ASSIGNMENT »
Every line of the records that holds the word "agent" should be copied.

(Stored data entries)

_ _ _

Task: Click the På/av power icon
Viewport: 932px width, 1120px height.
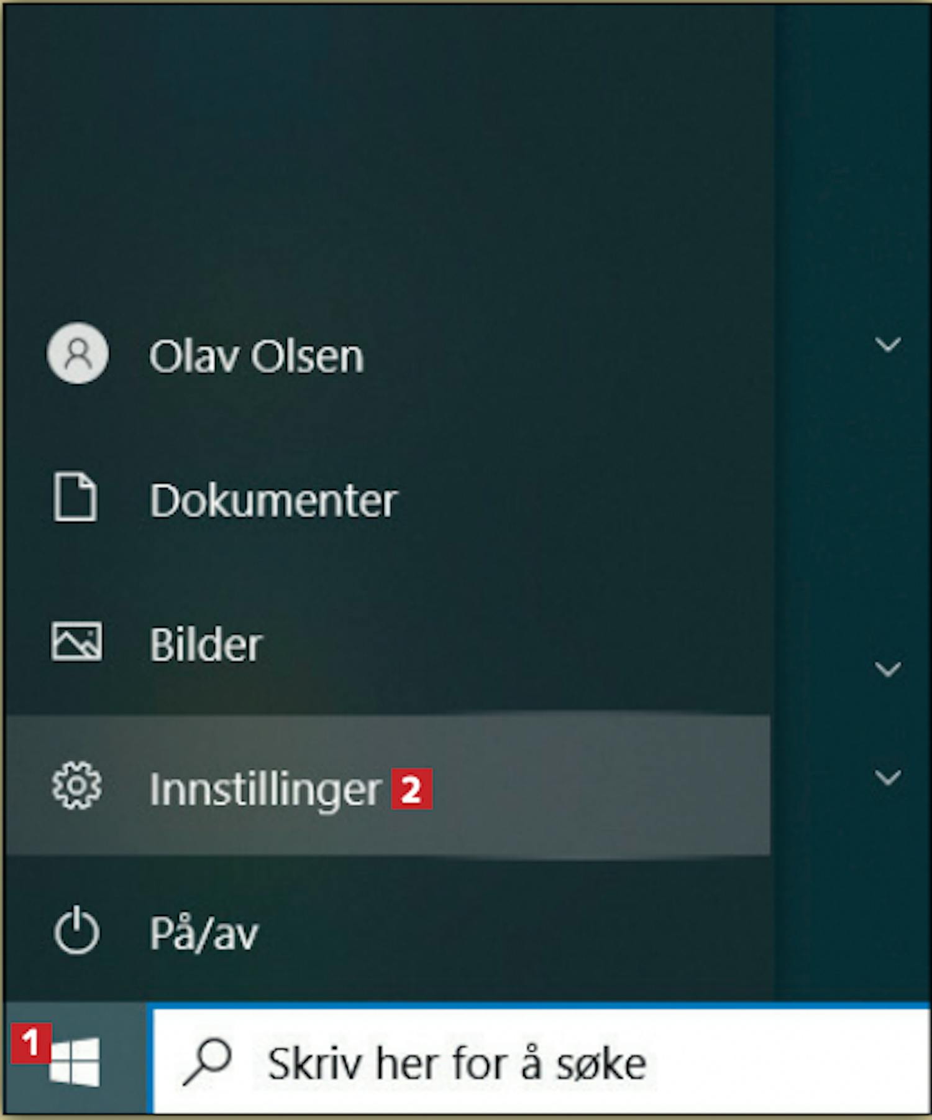Action: click(x=76, y=930)
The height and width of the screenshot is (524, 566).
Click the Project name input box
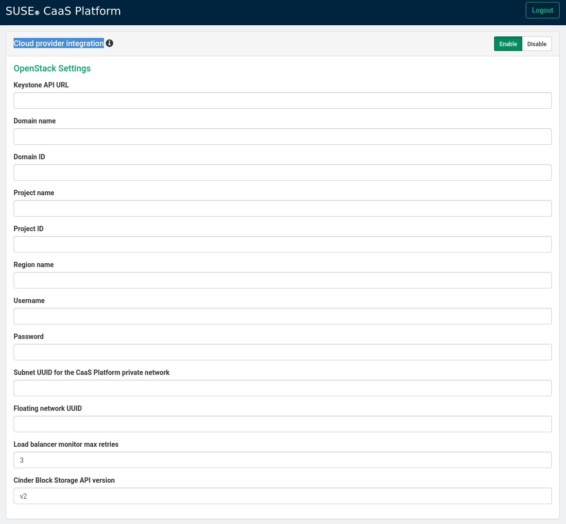click(x=283, y=208)
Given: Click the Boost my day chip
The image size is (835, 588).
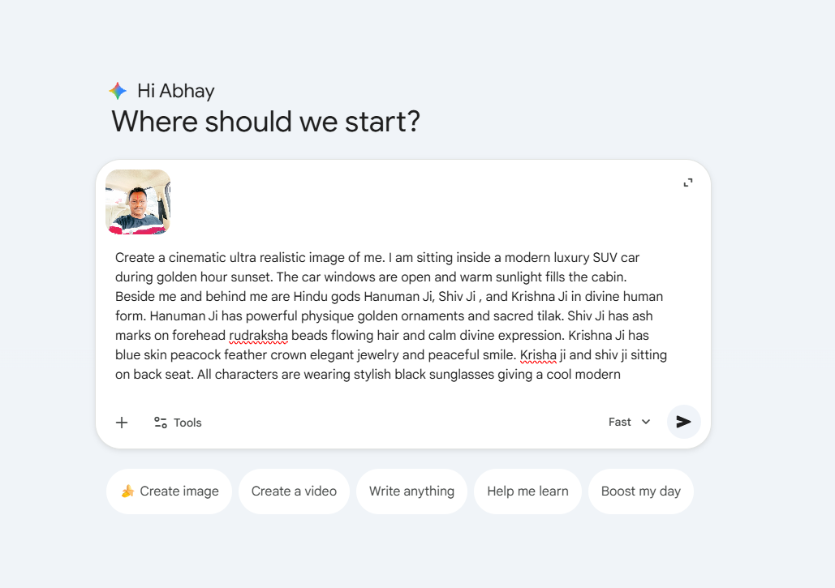Looking at the screenshot, I should 640,491.
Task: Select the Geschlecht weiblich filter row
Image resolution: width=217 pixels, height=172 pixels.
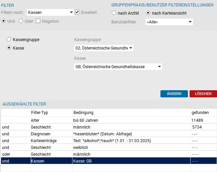Action: coord(109,147)
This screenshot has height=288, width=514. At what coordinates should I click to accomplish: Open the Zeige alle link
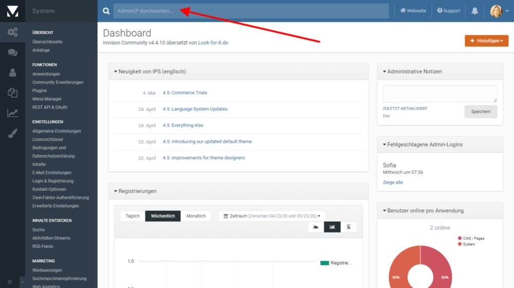(x=393, y=183)
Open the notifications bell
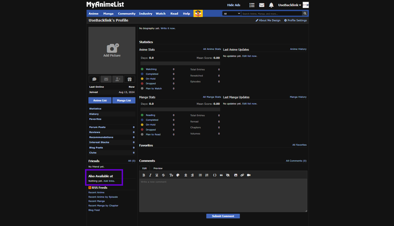This screenshot has width=394, height=226. click(271, 5)
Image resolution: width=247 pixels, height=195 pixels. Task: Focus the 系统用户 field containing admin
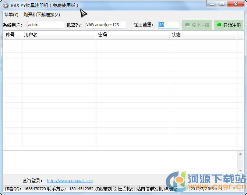click(45, 25)
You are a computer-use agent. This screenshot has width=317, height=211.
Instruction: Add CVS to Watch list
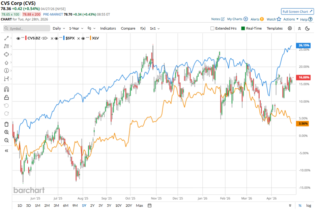coord(273,19)
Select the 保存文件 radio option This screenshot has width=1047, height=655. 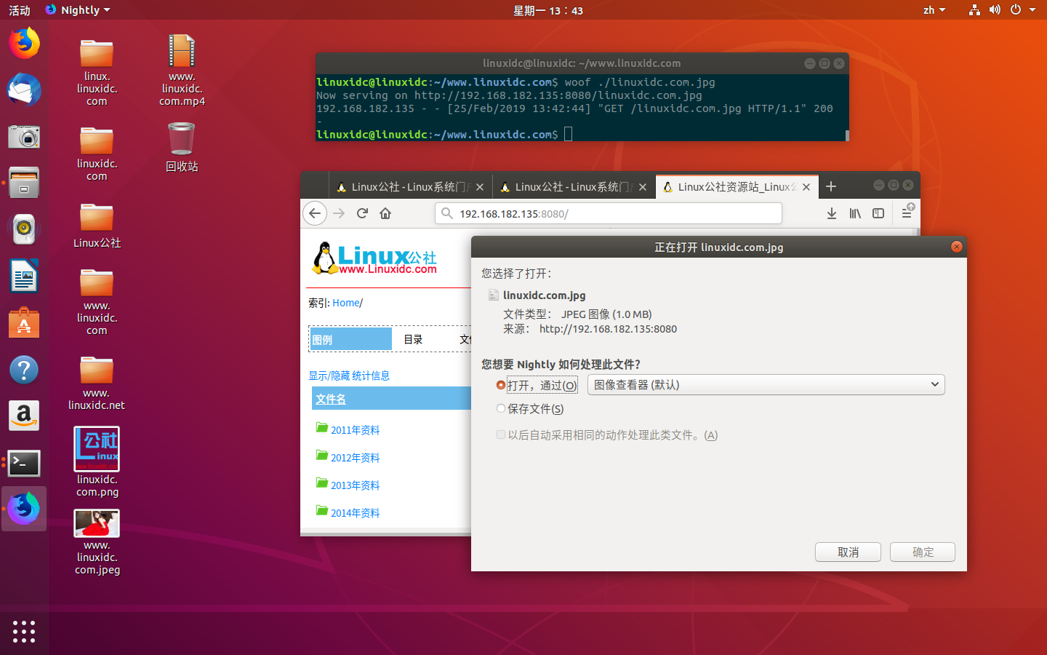501,409
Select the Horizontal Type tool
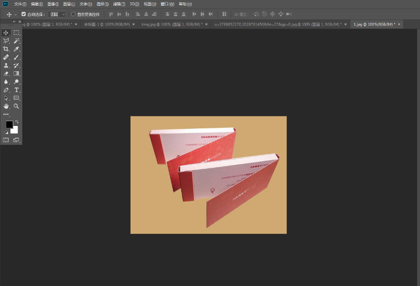Image resolution: width=420 pixels, height=286 pixels. [x=17, y=90]
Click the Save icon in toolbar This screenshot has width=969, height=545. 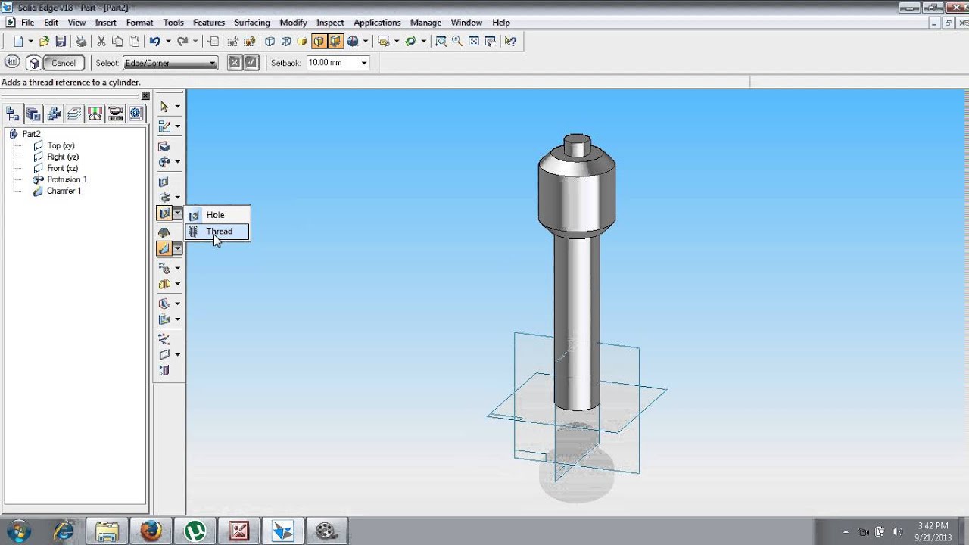(61, 42)
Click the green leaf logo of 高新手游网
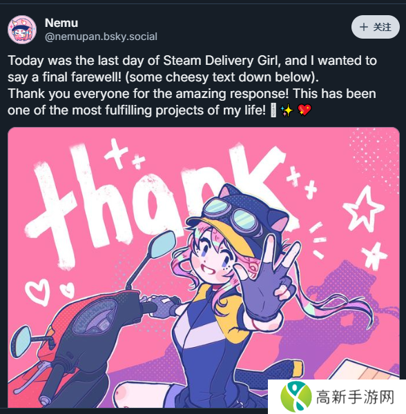This screenshot has height=414, width=406. (x=296, y=397)
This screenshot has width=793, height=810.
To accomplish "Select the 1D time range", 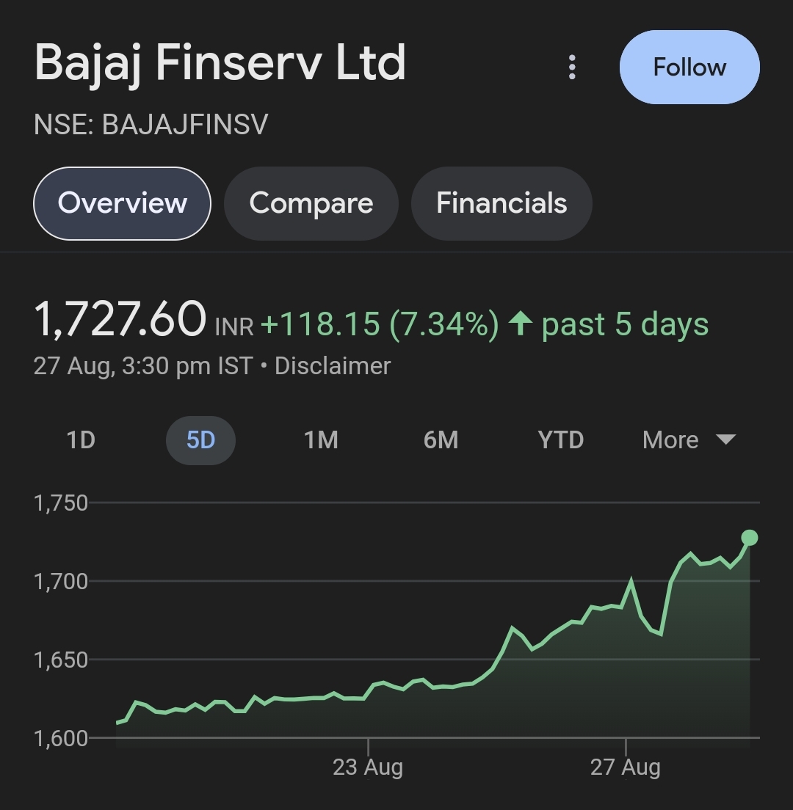I will (x=81, y=440).
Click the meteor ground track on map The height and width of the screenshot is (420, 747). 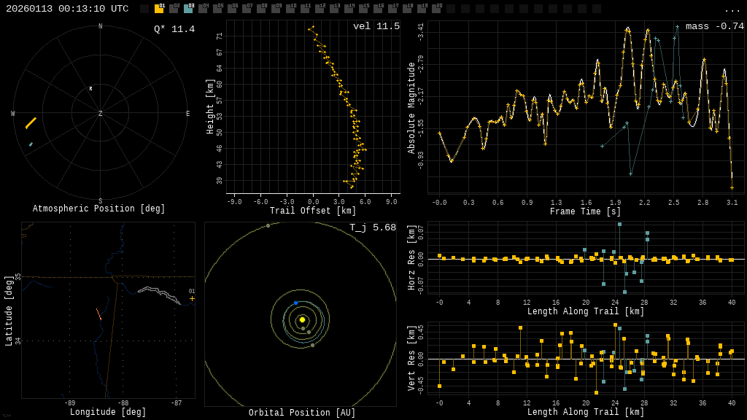[98, 314]
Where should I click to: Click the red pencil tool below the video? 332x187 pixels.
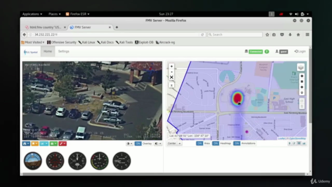(62, 144)
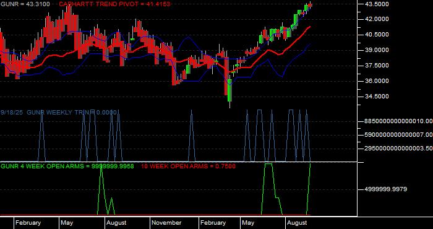Viewport: 433px width, 229px height.
Task: Click the 10 WEEK OPEN ARMS label
Action: tap(188, 166)
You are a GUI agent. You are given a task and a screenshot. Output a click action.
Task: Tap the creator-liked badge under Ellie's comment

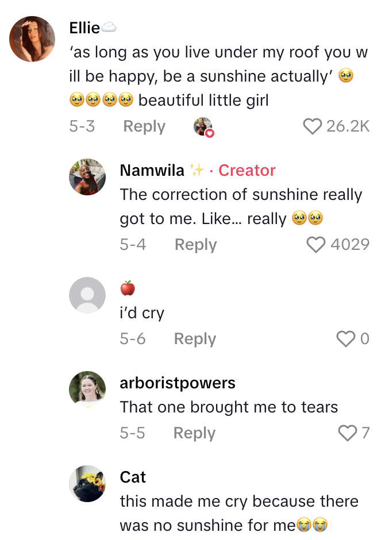[x=202, y=126]
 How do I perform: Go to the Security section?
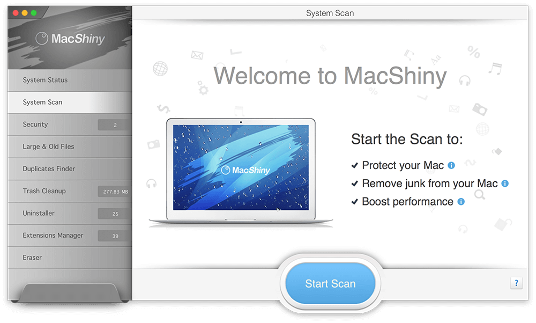pos(70,124)
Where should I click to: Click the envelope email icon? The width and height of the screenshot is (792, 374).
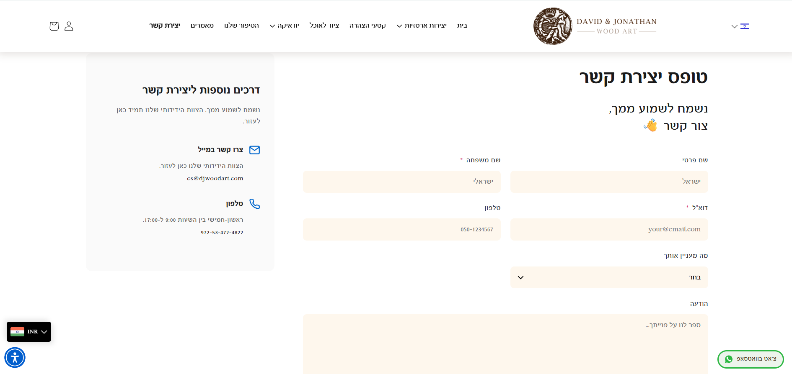254,150
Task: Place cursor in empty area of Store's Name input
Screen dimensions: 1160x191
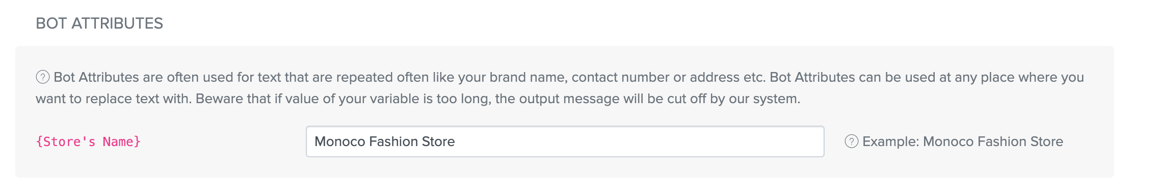Action: (637, 141)
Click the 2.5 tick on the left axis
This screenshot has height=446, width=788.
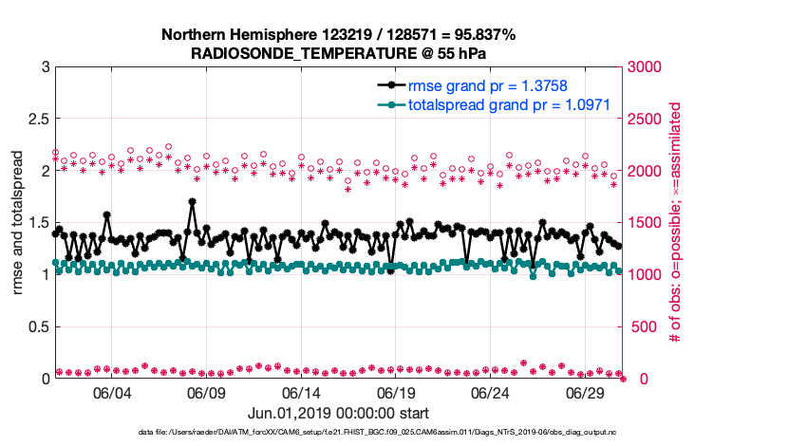(37, 120)
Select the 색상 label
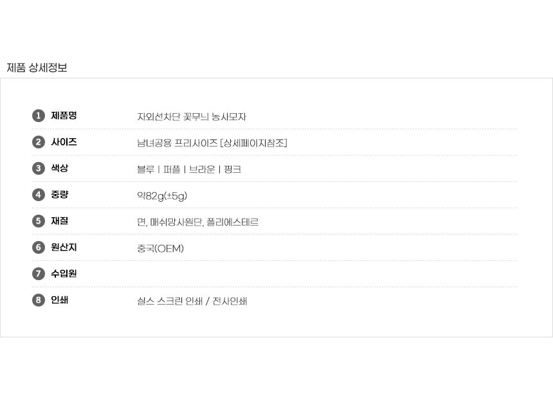 tap(59, 168)
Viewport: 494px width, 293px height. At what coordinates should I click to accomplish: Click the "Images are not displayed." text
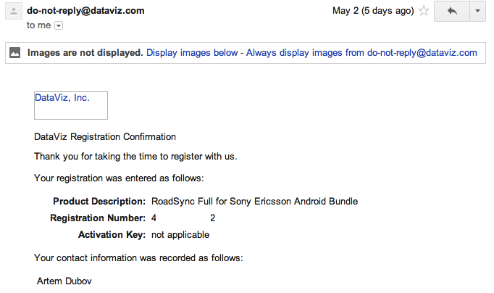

_ _ _

RESULT FOR THIS TASK »
You are a computer-use agent. This screenshot has width=317, height=211.
You are a GUI agent. You are given a task and a screenshot. Output a click action.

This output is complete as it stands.